**TRY IT**: Read the records beneath this task and copy every line that contains the string "from".

**DATA TO EXAMINE**:
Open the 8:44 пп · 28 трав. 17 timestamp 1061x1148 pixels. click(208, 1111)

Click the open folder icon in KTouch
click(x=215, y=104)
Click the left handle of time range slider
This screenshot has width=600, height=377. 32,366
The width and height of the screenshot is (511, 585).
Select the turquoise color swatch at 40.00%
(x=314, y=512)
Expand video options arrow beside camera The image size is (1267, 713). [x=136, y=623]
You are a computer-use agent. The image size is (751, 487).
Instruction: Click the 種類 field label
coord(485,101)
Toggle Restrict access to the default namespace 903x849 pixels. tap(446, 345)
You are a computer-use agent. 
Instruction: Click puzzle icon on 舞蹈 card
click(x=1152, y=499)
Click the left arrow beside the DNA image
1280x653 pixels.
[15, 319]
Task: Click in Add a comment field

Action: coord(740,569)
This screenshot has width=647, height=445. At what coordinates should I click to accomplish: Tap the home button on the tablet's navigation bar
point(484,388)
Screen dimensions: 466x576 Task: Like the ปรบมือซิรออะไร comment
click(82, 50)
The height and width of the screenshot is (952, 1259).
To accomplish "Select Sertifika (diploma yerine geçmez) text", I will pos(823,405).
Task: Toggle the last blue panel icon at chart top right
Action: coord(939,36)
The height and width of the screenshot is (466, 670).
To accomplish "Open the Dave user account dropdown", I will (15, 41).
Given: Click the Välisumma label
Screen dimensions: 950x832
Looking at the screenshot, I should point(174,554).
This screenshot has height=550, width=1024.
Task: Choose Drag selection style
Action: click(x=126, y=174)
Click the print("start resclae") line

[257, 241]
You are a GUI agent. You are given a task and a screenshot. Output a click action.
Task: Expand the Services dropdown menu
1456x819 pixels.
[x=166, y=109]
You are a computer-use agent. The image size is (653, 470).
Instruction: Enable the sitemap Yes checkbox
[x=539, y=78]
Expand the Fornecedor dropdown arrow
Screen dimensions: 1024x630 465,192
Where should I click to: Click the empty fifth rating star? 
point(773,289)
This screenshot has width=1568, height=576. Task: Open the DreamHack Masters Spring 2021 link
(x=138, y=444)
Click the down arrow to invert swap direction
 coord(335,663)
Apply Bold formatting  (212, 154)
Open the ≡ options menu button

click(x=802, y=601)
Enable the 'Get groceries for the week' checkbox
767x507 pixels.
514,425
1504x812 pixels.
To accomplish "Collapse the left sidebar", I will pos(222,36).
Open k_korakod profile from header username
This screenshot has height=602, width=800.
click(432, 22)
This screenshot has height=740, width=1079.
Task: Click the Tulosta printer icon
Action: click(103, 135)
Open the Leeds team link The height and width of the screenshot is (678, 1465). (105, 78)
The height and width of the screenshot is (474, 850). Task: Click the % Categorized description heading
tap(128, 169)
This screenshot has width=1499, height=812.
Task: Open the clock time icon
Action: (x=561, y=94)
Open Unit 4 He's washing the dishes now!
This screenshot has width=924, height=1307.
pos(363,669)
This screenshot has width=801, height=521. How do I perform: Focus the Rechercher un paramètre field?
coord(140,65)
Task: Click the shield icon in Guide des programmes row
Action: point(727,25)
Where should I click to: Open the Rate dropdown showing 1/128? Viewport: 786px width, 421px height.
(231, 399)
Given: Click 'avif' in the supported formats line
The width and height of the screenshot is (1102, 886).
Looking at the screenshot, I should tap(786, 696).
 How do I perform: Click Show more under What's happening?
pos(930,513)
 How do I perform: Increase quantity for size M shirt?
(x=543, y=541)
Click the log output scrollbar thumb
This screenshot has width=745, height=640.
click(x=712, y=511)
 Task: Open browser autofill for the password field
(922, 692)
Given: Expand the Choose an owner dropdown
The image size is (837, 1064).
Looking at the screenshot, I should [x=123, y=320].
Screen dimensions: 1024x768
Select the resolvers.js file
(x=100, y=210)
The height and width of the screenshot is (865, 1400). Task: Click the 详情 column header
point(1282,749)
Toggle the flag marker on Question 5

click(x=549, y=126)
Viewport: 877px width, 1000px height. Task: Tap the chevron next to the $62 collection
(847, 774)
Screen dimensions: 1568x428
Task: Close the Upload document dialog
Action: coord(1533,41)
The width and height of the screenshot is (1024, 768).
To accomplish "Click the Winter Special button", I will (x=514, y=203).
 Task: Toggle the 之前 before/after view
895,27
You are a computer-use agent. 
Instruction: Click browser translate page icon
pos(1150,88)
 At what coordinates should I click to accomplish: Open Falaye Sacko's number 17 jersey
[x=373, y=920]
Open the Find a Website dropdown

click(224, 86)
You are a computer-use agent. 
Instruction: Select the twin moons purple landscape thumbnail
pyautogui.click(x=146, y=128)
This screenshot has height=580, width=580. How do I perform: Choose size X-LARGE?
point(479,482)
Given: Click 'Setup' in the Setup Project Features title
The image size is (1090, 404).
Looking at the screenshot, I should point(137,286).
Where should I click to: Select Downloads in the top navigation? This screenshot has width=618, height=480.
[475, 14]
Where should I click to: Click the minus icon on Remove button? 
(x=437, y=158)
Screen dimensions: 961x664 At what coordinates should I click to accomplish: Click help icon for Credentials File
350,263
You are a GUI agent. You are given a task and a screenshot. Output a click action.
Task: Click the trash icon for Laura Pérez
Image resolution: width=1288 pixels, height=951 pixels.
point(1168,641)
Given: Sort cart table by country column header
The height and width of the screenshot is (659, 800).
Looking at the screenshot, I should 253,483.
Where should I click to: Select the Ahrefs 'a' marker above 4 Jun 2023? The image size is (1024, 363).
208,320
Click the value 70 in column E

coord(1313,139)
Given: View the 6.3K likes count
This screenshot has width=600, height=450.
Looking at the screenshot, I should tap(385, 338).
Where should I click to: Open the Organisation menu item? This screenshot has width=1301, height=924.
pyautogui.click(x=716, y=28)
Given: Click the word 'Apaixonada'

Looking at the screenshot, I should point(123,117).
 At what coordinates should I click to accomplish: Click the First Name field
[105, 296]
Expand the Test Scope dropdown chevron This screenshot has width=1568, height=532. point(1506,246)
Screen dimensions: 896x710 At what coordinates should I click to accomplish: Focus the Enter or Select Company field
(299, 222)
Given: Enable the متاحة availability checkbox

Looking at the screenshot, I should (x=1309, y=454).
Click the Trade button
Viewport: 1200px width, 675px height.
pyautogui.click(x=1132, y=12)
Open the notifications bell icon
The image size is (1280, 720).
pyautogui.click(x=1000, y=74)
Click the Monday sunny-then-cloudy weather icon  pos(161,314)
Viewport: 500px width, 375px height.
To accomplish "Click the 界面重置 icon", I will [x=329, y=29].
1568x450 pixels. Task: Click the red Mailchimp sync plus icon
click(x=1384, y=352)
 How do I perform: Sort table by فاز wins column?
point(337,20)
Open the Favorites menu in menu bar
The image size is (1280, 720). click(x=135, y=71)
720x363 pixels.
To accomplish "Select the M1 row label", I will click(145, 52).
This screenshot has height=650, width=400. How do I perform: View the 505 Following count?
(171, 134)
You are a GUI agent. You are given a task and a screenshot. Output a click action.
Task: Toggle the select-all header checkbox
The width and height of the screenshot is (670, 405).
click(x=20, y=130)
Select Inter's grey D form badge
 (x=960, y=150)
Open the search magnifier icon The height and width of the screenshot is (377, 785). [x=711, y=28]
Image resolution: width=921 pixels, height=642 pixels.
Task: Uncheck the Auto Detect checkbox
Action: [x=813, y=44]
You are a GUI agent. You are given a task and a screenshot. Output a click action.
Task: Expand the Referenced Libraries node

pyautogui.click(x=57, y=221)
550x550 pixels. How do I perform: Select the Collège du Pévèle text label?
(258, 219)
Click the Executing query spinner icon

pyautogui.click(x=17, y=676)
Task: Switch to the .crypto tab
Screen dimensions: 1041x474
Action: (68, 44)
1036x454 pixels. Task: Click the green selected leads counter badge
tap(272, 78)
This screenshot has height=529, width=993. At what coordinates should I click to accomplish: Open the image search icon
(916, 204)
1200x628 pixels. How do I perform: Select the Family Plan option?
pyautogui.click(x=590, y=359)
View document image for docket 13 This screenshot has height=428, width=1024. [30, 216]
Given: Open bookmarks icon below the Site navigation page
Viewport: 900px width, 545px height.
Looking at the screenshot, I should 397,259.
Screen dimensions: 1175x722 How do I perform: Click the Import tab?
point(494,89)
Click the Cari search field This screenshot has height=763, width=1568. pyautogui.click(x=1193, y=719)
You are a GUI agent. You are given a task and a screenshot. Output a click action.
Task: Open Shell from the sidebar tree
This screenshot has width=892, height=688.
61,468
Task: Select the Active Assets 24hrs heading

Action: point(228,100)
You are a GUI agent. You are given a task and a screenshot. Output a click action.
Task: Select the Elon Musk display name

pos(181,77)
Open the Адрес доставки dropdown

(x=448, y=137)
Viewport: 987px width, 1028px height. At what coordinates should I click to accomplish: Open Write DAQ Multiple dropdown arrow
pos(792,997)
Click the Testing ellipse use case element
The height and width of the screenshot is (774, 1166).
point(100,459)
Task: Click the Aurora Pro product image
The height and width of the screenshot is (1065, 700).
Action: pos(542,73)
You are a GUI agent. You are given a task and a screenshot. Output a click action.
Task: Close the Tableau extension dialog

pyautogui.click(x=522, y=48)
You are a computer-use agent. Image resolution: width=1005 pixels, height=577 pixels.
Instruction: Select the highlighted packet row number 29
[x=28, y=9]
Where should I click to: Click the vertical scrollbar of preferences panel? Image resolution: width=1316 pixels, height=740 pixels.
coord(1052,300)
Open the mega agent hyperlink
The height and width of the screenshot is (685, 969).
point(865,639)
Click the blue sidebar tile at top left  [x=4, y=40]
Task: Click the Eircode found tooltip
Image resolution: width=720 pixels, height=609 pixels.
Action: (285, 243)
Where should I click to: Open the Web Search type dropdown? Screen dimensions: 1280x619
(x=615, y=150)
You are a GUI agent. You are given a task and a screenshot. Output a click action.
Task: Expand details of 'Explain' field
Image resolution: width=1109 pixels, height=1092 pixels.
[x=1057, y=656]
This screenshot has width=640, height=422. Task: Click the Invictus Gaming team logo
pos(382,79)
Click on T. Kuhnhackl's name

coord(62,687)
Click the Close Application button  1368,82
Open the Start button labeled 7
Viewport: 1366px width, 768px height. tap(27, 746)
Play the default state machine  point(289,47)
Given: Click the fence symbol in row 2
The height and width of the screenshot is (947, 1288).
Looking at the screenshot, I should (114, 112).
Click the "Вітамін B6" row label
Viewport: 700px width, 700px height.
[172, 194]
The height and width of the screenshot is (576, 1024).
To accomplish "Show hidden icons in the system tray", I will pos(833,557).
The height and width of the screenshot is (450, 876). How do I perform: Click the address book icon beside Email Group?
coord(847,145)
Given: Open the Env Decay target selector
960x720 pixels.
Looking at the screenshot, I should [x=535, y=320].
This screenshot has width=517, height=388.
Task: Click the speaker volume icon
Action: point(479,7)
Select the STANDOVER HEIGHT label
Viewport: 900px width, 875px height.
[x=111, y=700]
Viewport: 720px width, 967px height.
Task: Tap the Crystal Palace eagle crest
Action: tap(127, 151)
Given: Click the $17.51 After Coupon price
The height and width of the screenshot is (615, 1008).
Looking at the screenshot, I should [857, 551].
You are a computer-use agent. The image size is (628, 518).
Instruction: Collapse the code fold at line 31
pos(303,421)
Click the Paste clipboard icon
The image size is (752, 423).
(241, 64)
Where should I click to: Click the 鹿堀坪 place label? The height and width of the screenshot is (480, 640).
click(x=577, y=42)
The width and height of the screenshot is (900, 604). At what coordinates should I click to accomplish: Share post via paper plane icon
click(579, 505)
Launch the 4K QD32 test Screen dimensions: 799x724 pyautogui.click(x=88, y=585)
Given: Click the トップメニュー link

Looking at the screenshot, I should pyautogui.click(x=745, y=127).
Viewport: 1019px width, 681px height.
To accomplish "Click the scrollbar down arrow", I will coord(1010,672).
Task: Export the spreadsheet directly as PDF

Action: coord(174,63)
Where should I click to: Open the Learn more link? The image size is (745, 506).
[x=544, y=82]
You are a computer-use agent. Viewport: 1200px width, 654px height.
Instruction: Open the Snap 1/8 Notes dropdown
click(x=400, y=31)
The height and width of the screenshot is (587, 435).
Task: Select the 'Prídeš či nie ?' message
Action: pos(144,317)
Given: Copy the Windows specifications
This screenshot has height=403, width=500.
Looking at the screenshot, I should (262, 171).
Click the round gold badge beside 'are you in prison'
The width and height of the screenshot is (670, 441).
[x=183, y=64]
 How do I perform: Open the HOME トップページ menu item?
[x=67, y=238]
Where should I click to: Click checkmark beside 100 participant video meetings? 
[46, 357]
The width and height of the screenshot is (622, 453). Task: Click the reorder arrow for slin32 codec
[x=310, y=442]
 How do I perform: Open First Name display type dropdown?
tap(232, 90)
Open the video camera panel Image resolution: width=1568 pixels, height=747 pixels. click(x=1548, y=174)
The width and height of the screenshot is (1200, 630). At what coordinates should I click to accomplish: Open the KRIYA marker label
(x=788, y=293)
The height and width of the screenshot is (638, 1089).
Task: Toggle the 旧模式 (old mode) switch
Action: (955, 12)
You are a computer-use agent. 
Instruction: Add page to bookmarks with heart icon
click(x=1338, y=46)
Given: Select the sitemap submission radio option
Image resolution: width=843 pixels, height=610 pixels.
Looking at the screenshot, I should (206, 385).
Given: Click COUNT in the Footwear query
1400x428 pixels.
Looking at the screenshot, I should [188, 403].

**RESULT OF THE TASK**:
Open k_korakod profile from header username
Task: Open Shell from the sidebar tree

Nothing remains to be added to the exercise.